In the blink of an eye, I have been transformed into an insect. I know those people who transformed me hold sway in the heart of soul of the firm, they are popular with many friends whom they go out drinking with, and are probably sleeping with too. Once they hear that I am now a Woodlice called Woody, that’s all they shall see me as, forever. The name and the tragically, pathetically amusing image that goes with it shall spread like wildfire through the firm, fueled by my colleagues helpless insecurities and its own irresistible symbolic momentum. I am transformed in the eyes of all who know me into a filthy creature who lives in damp, warm, rotten places, a creature that scuttles terrified in a land of cynical giants. And this act of magic has been performed by an off handed comment by a junior clerk, someone half my age. How can they wield so much power over me, to transform me so completely?
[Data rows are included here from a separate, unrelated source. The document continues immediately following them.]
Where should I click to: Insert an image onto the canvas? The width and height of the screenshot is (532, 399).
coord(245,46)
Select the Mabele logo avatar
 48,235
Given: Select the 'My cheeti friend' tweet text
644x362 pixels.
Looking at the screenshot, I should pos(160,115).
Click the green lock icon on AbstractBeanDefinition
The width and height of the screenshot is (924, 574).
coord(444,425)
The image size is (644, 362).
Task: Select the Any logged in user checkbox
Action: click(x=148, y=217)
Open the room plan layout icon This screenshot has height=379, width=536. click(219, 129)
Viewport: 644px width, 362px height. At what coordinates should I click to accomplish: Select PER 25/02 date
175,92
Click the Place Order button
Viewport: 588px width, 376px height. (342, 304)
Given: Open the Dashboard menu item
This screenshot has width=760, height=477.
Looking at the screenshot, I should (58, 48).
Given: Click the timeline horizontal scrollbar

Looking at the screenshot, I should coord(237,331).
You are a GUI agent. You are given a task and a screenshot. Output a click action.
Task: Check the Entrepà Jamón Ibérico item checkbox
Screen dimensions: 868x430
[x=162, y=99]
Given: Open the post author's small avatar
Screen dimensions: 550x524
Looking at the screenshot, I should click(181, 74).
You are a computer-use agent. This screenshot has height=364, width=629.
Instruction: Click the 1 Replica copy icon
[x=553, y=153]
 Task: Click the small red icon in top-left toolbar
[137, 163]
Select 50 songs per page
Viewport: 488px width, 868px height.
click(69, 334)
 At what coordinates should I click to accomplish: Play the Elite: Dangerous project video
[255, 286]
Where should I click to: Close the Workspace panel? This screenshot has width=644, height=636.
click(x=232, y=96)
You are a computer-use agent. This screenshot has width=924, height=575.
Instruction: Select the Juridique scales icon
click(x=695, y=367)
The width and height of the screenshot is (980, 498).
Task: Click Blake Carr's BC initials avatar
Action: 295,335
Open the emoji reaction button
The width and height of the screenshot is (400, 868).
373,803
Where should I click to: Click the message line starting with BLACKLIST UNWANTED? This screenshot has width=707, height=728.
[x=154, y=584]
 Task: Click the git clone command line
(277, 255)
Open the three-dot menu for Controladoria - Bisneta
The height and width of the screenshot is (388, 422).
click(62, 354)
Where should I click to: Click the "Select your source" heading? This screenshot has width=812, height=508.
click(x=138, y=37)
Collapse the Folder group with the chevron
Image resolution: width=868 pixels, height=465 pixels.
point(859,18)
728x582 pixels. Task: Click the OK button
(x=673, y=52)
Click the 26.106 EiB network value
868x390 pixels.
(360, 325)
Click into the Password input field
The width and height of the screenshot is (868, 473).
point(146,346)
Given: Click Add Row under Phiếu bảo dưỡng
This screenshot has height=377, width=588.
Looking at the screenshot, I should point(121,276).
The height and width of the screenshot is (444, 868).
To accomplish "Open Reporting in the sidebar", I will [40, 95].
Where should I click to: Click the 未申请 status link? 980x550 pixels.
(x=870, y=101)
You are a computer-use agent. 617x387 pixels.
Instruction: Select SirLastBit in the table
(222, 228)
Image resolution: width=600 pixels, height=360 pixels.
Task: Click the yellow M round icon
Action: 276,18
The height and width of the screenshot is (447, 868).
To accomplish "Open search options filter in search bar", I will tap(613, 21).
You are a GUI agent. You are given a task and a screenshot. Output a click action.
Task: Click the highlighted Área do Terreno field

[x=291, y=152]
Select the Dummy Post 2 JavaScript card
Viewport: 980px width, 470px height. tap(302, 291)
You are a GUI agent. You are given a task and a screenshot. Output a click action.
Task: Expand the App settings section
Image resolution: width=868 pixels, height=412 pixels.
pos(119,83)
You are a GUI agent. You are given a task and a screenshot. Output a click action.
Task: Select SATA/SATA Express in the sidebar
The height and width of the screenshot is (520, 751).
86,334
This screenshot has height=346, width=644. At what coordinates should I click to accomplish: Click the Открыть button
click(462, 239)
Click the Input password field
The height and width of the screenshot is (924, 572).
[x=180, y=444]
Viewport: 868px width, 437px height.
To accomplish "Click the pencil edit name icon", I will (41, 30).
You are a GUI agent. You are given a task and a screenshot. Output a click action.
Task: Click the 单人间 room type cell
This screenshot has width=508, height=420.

There is no point in trying to manage my own image, my own self. It is not in my hands. The dissonance that exists between how I imagine my self and how my self is consumed by the world is as immeasurable as it is irrelevant. I am nothing more than the sum of every one else’s perceptions of me, and they amount to nothing more than an insect. This realisation has, as you can imagine, come as something of a shock to me. I am used to relinquishing power to those more powerful that myself, but I never realised how much I have relinquished seemingly without choice, or consciousness. Namely, everything I am, my very self. And not only to those more powerful than me, but to everyone who has ever set eyes on me. I didn’t feel a thing.
Now, now I feel small; vulnerable; as if even a careless child’s shoe could crush me and the world would not notice my vanishing. I feel as if I am lost in a land of giants, with a woefully inadequate shell that will fail to resist even the slightest attack. All I want now is to scuttle away from cynical eyes, to be with my own kind and hide somewhere warm; somewhere damp; somewhere rotten.